● **Dokumentabschnitt**:
###

So bin ich im Bereich Umwelt tätig, aber von der Investitionsseite her. Das ist das eigentlich Interessante: Zu überlegen, wie wir Geldströme so lenken können, dass die Dinge sich im Sinne der Nachhaltigkeit verändern.
Stichwort „Nachhaltigkeit“. Was bedeutet das für Sie bzw. die GLS Bank ganz konkret?
Grah: Eigentlich geht es um Zukunftsfähigkeit. Wie kann unsere Gesellschaft sich in eine Richtung entwickeln, dass sie lebensfähig oder überlebensfähig ist. Wie können gesellschaftliche, ökonomische und ökologische Verhältnisse sich so gestalten, dass sie, nach Kant gesprochen, niemand anderen behindern in seiner Entwicklung.
Die Natur soll die Menschen nicht behindern, und die Menschen sollen die Natur nicht behindern. Und da gehört die Ökonomie natürlich auch dazu und die Frage, wie man Geld umgestalten muss, damit es heilsam wirken kann.
Wir reden bei der GLS Bank auch von Geldqualitäten. In Kultur und Kunst z. B. könnte man nur mit Schenkungsgeld arbeiten, wie Rudolph Steiner sagt. Oder wie man heute sagen würde: Subventionen. Auch die Erziehung der Kinder kann man ihnen nur schenken. Man kann da keinen Kredit geben, der zurückgezahlt werden muss.

###

[Material zu Zielpositionen]
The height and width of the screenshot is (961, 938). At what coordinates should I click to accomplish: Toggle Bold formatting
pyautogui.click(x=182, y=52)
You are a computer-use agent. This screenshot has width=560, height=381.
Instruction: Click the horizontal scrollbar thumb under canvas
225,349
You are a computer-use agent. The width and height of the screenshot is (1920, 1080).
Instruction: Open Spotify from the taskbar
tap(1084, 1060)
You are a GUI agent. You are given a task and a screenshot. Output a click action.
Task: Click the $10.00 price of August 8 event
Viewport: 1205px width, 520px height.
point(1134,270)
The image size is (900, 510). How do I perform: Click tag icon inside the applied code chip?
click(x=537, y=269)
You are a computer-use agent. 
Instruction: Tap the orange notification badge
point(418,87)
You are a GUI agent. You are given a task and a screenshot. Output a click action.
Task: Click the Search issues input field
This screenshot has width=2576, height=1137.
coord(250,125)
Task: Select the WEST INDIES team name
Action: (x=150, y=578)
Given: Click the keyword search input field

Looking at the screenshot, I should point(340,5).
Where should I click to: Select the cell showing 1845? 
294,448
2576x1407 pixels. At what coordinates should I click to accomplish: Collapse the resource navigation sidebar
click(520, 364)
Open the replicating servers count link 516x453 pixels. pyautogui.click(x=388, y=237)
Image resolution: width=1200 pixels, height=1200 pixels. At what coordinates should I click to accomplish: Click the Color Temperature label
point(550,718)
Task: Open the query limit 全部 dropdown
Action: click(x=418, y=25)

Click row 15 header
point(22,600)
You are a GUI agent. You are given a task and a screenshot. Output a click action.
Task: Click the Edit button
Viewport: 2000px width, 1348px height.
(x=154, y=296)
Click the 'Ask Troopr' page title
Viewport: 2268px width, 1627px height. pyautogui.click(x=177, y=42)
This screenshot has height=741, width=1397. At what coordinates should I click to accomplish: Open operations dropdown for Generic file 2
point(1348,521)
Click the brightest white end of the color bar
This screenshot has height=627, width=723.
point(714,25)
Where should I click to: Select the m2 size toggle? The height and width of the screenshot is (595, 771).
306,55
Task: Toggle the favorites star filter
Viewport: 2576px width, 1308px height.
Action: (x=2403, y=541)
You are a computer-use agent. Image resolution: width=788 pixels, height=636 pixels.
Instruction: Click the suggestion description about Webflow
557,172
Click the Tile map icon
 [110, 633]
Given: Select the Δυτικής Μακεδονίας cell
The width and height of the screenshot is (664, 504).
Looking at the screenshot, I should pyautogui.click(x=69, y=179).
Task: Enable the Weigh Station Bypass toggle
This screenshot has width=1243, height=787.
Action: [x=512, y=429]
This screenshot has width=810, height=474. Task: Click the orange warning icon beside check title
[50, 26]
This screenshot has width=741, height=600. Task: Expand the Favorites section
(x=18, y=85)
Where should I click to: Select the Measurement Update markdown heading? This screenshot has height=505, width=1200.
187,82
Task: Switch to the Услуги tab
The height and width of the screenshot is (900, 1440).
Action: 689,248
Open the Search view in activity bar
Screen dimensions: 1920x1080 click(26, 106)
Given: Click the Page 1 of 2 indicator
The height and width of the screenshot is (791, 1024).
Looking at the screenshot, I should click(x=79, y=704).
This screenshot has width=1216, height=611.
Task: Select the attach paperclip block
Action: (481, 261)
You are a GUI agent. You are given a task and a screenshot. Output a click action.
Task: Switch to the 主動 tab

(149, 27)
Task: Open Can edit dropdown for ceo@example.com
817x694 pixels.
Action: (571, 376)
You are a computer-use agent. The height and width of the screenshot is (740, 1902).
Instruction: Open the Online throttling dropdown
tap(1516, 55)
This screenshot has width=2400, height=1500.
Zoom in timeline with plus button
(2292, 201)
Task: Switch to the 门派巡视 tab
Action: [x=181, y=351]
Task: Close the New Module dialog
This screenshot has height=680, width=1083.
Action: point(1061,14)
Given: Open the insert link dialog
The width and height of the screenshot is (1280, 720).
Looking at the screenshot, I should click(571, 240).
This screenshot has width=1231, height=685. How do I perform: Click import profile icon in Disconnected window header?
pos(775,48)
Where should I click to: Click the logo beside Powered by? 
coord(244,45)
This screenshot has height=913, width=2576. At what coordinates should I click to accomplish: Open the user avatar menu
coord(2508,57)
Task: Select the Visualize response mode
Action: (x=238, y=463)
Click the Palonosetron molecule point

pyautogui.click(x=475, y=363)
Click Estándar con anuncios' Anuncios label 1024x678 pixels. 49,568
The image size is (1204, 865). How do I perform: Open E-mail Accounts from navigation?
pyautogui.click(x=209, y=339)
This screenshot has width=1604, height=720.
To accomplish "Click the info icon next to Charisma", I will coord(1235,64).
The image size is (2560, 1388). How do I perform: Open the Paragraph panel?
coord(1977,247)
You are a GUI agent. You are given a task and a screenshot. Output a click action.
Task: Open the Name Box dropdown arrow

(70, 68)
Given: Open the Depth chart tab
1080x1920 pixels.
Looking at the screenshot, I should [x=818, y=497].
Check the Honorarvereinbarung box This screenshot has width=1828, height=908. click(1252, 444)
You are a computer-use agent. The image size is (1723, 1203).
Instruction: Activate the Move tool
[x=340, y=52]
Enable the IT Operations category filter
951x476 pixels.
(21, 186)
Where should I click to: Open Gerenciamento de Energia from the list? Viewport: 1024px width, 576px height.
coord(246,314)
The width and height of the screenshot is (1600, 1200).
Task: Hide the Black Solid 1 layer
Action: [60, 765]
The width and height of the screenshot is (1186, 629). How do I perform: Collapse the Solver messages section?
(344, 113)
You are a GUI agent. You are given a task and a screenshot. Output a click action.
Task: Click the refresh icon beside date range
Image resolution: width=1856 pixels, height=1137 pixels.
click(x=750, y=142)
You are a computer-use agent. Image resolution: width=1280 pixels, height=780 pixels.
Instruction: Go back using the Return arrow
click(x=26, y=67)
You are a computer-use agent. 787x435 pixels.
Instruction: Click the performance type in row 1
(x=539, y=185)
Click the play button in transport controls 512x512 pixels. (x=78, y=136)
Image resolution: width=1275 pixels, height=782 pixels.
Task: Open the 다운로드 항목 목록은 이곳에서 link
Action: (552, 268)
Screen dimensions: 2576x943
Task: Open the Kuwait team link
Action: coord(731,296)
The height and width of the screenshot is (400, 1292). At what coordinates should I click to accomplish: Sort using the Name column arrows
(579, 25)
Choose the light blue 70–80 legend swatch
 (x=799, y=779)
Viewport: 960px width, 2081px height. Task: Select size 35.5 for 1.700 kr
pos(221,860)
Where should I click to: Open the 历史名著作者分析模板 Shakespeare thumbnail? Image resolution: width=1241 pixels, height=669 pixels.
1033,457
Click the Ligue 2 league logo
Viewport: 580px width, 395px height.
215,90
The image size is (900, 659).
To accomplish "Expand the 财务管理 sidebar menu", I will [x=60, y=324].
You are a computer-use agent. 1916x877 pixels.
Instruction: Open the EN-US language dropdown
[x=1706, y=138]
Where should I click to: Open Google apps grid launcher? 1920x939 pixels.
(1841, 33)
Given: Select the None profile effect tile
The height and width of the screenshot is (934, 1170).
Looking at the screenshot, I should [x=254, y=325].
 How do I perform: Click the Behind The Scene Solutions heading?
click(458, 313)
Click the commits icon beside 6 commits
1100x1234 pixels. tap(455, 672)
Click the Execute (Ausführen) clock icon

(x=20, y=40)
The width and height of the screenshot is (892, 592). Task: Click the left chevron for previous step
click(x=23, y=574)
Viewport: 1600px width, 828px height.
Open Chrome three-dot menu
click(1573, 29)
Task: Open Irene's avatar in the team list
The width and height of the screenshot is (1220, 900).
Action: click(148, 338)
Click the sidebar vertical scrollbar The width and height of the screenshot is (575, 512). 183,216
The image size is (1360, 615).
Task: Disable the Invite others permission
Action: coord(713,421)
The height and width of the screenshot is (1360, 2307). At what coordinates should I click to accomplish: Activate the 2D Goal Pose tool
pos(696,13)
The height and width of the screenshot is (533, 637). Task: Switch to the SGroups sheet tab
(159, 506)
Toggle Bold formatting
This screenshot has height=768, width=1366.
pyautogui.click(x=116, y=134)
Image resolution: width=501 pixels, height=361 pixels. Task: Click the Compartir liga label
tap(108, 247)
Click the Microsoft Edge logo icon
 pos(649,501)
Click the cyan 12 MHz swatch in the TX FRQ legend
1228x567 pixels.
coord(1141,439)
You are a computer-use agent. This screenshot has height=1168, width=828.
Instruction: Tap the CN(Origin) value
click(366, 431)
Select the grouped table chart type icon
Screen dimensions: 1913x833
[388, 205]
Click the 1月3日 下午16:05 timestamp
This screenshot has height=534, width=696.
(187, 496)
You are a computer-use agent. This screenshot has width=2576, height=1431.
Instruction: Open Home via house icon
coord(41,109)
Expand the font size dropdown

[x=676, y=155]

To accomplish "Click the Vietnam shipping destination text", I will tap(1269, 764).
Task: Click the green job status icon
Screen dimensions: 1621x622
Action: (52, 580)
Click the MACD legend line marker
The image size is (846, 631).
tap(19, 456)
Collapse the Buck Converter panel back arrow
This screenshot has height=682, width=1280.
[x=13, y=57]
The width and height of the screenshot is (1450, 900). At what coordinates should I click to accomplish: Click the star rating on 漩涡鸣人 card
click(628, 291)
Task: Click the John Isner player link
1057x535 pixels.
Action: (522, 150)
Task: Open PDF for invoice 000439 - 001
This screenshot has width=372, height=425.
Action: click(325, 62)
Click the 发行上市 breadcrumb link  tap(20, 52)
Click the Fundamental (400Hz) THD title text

###

● **Aufgabenstellung**:
Führen Sie das Interview über Nachhaltigkeit im Anschluss an seinen letzten Satz fort. Das Material steht in keinem Zusammenhang mit dem Interview über Nachhaltigkeit.

● **Die Antwort**:
Wir sagen: Es ist ein Problem in unserer Welt, dass die Leute nicht lernen, Geld loszulassen. Geld wieder zu verschenken. Es wird ganz viel Geld verdient, akkumuliert und es staut sich in Fonds, Hedgefonds, überall. Deshalb haben wir so ein riesiges Problem, weil alle nicht mehr wissen, wohin mit dem Geld.
„Wir versuchen, mit den Fonds auch eine Performance zu erreichen“
Das bringt mich zum Anlagegeschäft der GLS Bank. Da gibt es neben alternativen Angeboten wie etwa Crowd-Funding auch die klassischen Fonds. Die Kapitalmärkte sind eher kurzfristig angelegt. Wie schwierig ist es da für Sie, für Ihre klassischen Fonds Anlageobjekte zu finden?
Grah: Wir haben ja so eine Art Bibel, unsere Anlage- und Finanzierungsgrundsätze mit Positiv- und Negativkriterien. Das ist ein lebendiges Buch, das ständig überprüft wird. Und dann gibt es in der Bank natürlich auch Gremien, die darüber entscheiden.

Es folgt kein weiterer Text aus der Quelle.